1. The problem statement, all variables and given/known data

"Two group elements induce the same permutation on $A$ if and only if they are in the same coset of the kernel (if and only if they are in the same fiber of the permutation representation). In particular an action of $G$ on $A$ may also be viewed as a faithful action of $G/\ker \varphi$ on $A$."

2. Relevant equations

3. The attempt at a solution

I am having trouble parsing the quotation given above, which comes from Dummit and Foote. Letting $\varphi : G \to S_A$ defined by $\varphi(g) = \sigma_g$ denote the permutation representation, does the first sentence in quotation say "If $g,h \in G$, then $\sigma_g = \sigma_h$ if and only if $g,h \in x \ker \varphi$ for some $x \in G$ if and only if $g,h \in \varphi^{-1}(\sigma_y)$ for some $\sigma_y \in S_A$"?

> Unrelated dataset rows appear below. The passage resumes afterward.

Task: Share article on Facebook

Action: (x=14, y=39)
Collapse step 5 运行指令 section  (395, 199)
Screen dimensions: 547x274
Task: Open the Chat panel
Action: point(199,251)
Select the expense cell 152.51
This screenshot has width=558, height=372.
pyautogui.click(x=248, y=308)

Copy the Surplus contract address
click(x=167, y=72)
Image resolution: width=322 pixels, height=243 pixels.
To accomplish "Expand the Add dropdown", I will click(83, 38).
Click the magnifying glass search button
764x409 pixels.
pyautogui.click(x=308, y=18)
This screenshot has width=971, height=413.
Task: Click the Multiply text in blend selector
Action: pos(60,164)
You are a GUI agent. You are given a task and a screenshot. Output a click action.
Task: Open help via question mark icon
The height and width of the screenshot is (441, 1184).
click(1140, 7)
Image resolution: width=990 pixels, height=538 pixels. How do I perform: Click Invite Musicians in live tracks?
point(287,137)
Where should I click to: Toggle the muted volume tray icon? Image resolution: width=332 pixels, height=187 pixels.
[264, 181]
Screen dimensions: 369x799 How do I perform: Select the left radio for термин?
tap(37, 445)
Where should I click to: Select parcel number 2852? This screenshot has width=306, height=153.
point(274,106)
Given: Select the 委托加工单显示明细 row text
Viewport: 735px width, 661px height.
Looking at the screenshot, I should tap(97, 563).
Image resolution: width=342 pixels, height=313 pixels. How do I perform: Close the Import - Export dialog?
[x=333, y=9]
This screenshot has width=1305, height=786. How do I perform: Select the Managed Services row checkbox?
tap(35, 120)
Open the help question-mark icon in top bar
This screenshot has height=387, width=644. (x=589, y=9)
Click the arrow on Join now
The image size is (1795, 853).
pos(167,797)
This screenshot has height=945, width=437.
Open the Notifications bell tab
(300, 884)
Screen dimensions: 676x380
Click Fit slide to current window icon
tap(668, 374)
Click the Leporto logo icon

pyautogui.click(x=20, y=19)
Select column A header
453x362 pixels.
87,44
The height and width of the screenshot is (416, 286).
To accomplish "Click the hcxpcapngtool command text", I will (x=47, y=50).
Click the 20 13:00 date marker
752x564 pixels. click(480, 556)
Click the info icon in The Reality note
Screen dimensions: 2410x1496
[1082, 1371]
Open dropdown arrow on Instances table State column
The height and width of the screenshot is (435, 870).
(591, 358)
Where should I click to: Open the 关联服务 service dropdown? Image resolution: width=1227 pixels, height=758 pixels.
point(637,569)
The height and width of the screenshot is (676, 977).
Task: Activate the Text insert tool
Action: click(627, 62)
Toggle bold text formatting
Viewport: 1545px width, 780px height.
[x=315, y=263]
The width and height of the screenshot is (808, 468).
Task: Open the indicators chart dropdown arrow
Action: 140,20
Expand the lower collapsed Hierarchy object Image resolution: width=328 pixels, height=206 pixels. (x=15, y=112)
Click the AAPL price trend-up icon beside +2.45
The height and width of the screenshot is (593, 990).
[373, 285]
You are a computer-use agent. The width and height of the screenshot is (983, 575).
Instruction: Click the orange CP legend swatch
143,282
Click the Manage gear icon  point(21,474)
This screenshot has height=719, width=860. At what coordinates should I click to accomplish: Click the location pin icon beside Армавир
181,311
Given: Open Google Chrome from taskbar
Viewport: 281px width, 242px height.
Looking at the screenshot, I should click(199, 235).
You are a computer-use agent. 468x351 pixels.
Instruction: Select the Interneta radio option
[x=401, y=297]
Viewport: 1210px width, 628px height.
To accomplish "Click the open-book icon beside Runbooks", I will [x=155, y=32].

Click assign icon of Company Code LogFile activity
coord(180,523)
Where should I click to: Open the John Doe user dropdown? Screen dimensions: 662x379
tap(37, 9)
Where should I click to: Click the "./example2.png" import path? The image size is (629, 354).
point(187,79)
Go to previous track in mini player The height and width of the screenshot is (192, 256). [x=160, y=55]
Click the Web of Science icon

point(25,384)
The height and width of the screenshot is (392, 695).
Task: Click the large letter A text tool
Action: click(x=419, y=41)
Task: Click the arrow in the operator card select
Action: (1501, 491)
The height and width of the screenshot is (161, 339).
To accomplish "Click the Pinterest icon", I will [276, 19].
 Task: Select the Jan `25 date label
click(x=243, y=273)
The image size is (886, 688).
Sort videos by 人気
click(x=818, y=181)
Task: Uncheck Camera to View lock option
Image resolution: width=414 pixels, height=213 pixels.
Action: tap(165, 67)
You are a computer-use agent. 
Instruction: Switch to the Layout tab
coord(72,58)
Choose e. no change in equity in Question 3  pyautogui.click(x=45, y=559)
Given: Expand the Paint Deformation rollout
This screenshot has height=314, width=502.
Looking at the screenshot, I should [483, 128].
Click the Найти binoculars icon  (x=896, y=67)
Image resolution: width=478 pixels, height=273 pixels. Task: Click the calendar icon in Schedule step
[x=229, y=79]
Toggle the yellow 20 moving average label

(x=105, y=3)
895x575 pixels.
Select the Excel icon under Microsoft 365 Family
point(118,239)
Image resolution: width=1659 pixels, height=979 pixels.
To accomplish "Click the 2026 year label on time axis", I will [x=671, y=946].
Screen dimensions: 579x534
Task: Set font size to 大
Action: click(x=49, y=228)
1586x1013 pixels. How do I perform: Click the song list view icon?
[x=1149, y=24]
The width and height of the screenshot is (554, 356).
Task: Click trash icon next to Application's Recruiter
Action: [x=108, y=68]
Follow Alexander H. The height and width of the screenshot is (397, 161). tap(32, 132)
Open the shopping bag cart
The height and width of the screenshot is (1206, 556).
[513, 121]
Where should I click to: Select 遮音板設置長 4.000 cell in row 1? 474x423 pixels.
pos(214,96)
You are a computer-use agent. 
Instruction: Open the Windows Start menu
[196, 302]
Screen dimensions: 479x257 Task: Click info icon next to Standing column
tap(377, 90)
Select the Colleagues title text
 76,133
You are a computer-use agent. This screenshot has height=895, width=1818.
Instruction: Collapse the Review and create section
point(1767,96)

As for the second sentence, it seems to say that the group action of $G$ on $A$ induces a faithful action of $G/\ker \varphi$ on $A$. What exactly is this induced action? The best I could come up with is $(g \ker \varphi ) \cdot a = g \cdot a$. Is this right?

2. May 22, 2017

Staff: Mentor

Yes and yes. The elements of the kernel are those who map on the identity permutation of $A$ which means they don't contribute to the action. Simultaneously this destroys uniqueness, resp. a faithful action. Dividing it off solves the problem, which of course has to be shown, because such a quotient doesn't always work, e.g. $C(G/C(G)) \neq_{i.g.} \{1\}$, i.e. the quotient of a group and its center doesn't necessarily lead to a group with a trivial center.